While we wait for news on the 25% tariffs on $200bln or 40% of Chinese exports to the U.S.—and with the threat of the same on the remaining ~$300bln to follow—I want to outline the endgame for the dollar and the likely beginning of the explosive rally for Gold.
Simply put: When the U.S. stock market crashes, buy Gold.
To be more specific: when the S&P 500 has fallen 20-30%, buy Gold, in my opinion, because the ‘Fed Put’ will soon be exercised at that point. The Fed will reverse policy to stimulus on steroids. The dollar rallied from April 2008 and peaked in March 2009, when stocks bottomed out—the same time the Fed announced QE, or QE1 as we now know it. Then the dollar fell. It is not unreasonable to expect the same to happen this time around. Gold bottomed out in October 2008, as stocks plummeted and then soared 280% to greater than 1900 over the next three years, as QE1 and QE2 were underway.
The coming crash in the U.S. stock market is the catalyst for the Fed’s reversal in policy, so why do I expect a crash?

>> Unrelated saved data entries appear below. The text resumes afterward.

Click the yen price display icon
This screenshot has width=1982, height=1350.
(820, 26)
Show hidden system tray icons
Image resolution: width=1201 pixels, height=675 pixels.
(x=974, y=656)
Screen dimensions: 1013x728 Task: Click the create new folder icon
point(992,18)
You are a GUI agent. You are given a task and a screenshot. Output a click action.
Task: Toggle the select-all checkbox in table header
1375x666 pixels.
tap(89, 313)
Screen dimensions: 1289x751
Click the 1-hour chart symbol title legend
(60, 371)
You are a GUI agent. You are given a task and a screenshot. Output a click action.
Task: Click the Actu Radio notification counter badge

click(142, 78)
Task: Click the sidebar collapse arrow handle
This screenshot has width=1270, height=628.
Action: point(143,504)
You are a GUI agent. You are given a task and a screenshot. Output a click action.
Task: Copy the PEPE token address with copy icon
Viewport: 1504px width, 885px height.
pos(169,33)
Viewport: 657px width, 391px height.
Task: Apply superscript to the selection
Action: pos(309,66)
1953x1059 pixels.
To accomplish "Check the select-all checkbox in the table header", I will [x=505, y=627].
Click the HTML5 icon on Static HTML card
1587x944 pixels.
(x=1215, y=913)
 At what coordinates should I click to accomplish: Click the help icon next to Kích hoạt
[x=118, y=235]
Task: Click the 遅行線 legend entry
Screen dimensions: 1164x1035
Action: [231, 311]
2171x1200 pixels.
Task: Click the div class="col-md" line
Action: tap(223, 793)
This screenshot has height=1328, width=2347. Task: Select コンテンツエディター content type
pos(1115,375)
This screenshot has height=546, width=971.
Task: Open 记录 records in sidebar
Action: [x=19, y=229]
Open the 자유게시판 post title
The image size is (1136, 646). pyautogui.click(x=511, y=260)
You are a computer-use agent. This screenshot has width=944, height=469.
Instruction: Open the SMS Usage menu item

Quantitative Tightening and Budget Deficits
Lee Adler pointed out several weeks ago that as the budget deficit soars, Treasury bond issuance is increasing by around $100bln per month. At the same time, the Fed is increasing its balance sheet reduction, or “QT” program, to $50bln a month in October, a run-rate of $600bln per year. That means $150bln of additional demand for U.S. Treasuries is required every month.